Autorenteam und Entstehungshintergrund
Der Soziologe und Methodologe an der Universität Osnabrück, Michael Bommes und die Organisationssoziologin an der Universität Bielefeld, Veronika Tacke, widmen sich als Herausgeber einer Summierung eines Netzwerk-Workshops dem Unbehagen, „dass im Zuge der bemerkenswerten Erfolgsgeschichte der Netzwerkforschung eine Unsicherheit darüber entstanden ist, wo und wie diese Forschungen eigentlich wissenschaftsprogrammatisch zu verorten und systematisch zu verankern sind“. Dabei stellen sie fest, dass es in der sozialen Netzwerkanalyse eine Entwicklung gibt, in der die gesellschaftlichen Bezüge aus dem Blickfeld geraten.

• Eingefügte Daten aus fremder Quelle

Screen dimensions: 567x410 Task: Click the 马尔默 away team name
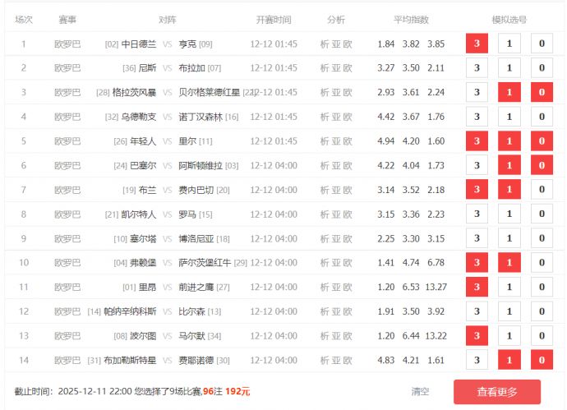(191, 335)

Sie setzen sich deshalb für eine „Theorie der Gesellschaft“ ein, „die es zum einen erlaubt, die Vielfalt und Heterogenität sozialer Netzwerkphänomene zu ordnen und sie zugleich in eine Relation zu anderen sozialen Strukturen der Gesellschaft zu setzen“. In dem Tagungsband wird, bezogen auf soziale Netzwerke, das Verhältnis von Gesellschaft und Netzwerk unter differenzierten, soziologisch orientierten und interdisziplinären Aspekten diskutiert.
Inhalt
Die Beiträge der 13 Autorinnen und Autoren werden vier Kapiteln zugeordnet: „Gesellschaft und soziales Netzwerk“, „Netzwerke in Funktionskontexten der Gesellschaft“, „Netzwerkbildung an den Grenzen der modernen Gesellschaft“ und „Neue Medien des Social Networking“. Michael Bommes und Veronika Tacke stellen im ersten Kapitel in ihrem Text „Das Allgemeine und das Besondere des Netzwerkes“ die verschiedenen Konzepte der Systembildung von Netzwerken und des Modus ihrer Strukturbildung vor und zeigen auf, wie sich die „soziale Unübersichtlichkeit“ in der Netzwerkforschung und –wirklichkeit erklären lässt. Sie entwickeln ein Netzwerkkonzept, das „sekundäre Systembildungen“, wie sie sich in der sozialen Netzwerkanalyse zeigen, als eigenständige Analyseaufgabe für die Netzwerkforschung anbieten. Für die politische Soziologie reflektiert Boris Holzer von der Universität Bielefeld „Differenzierung von Netzwerk, Interaktion und Gesellschaft“, indem er die vielfältigen traditionellen und modernen Formen der Netzwerkbildung in Beziehung setzt zu den Wirklichkeiten der Netzwerkentwicklung: „Die moderne Gesellschaft schafft gerade dadurch die Voraussetzungen für eine besondere Prominenz von Netzwerken, dass sie eben kein Netzwerk ist – bzw. genau dadurch, dass sie mehr ist als ein Netzwerk oder eine Menge von Netzwerken“. Peter Hertner, Wirtschafts- und Sozialgeschichtler an der Martin-Luther-Universität Halle-Wittenberg, gibt in seinem Beitrag einen Überblick über die historische Forschung zum Netzwerkkonzept. Dabei verdeutlicht er, dass „Netzwerke neben positiven auch weniger willkommene Ereignisse hervorrufen können“.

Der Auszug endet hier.